My Support
Taxes.
They are a part of our everyday life, from the dollar cup of coffee to the chasm that separates our salary and our take home money in our paychecks. After finding out I had MS, the last thing I needed to hear was that I had to pay another tax. However, this one was different.
When I got my diagnosis, my neurologist provided a perfect analogy that has guided me and my wife over the past eight months.
He compared MS to a tax that your body has to pay. Sometimes the taxes are high, while other times it’s low. Regardless, you need to always make sure you have a way to pay this tax. In our case, that currency is rest. The more rest I have, the more I’ll be able to cope and survive with the inevitable symptoms that will tax both my physical and mental health.
I am lucky to be a father and teacher. While I genuinely love these vocations, they each offer a unique challenge to a “restful” life. Between the 2 and 5-year-old at home and the one hundred ninth graders at work, I am consistently being pushed and pulled in many directions without many moments to sit down and catch my breath. Over time, these responsibilities quickly run me into the ground, setting off “mini’ flare ups of my MS, with headaches, fatigue and the irritability that comes with both.

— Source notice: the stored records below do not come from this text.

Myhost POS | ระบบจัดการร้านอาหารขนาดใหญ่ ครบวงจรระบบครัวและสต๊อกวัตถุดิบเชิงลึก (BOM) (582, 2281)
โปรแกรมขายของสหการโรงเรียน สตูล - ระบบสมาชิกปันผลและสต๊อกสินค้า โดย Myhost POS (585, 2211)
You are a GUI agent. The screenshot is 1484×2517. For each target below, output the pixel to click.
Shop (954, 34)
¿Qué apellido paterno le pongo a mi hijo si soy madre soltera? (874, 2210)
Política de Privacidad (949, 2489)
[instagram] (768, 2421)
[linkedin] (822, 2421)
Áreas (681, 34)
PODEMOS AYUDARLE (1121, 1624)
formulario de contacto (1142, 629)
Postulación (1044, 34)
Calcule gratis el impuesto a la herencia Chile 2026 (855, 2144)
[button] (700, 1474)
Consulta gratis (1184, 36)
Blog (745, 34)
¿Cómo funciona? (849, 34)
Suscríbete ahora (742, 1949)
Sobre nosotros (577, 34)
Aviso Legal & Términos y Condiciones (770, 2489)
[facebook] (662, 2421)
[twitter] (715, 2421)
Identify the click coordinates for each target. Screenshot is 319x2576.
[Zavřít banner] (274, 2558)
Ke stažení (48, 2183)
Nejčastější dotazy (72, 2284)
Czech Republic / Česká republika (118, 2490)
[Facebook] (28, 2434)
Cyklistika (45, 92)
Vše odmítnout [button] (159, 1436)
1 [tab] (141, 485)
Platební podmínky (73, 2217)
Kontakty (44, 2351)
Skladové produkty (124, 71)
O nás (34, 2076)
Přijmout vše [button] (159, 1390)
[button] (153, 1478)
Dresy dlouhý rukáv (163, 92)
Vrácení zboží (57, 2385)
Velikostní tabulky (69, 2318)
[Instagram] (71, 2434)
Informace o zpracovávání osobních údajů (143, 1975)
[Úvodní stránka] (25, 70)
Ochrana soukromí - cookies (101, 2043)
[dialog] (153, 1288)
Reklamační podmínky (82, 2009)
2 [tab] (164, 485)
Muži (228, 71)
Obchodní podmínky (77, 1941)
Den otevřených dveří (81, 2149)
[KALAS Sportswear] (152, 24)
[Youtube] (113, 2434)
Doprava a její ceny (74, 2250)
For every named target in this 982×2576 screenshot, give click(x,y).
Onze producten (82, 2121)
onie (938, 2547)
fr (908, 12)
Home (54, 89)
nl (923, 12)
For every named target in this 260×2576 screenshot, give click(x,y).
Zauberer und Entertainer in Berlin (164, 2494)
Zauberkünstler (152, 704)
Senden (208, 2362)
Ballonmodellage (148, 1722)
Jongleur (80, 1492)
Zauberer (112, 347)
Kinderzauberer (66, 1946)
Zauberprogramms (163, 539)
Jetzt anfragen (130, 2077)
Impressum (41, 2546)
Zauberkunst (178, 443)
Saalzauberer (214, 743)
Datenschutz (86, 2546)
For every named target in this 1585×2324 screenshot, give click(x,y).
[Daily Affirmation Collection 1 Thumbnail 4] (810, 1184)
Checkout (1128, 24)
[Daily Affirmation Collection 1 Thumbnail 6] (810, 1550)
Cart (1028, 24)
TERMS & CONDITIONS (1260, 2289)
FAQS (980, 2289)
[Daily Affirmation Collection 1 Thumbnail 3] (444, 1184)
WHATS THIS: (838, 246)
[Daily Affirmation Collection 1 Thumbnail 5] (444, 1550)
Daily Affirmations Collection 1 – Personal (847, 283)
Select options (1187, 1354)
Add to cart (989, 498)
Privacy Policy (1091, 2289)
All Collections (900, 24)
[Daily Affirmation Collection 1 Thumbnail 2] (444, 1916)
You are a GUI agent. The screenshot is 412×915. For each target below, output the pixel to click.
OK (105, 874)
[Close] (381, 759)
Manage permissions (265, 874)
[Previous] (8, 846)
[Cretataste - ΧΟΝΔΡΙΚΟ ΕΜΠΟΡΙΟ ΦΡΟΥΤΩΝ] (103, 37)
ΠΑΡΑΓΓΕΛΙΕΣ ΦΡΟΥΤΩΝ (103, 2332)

Fortunately, I am also lucky enough to be a husband.
I sit here in a quiet house, typing this blog because she took the boys out. First the park, then the mall, then off for some lunch. From doing these trips, I know just how difficult they can be. In and out of car seats, skinned knees from a playground fall or just two brothers acting like brothers; these trips are draining to say the least. But each and every weekend, my wife makes sure that she does these things.
She does them for me. She does them so I can rest in order to feel as good as I can when I battle this disease each and every day. She does them because she loves me.
While I deal with MS on a first-hand basis, she might have an even greater task: dealing and helping a loved one who has MS. My symptoms lead me to be short with her and our children, physically exhausted or mentally strained from a combination of everything. Through everything, she is there for me, unwavering in her love and just as importantly, her understanding of what I’m going through.
Love and partnership are incredibly powerful tools that help us find happiness in an often times challenging world. I have never been able to think about a life without Kate, but the struggles that are now in my life because of MS make these thoughts an impossibility. Her love, partnership and support are keeping me going more than any medicine could. I hope that everyone is as fortunate as I am to have a person like her in their life.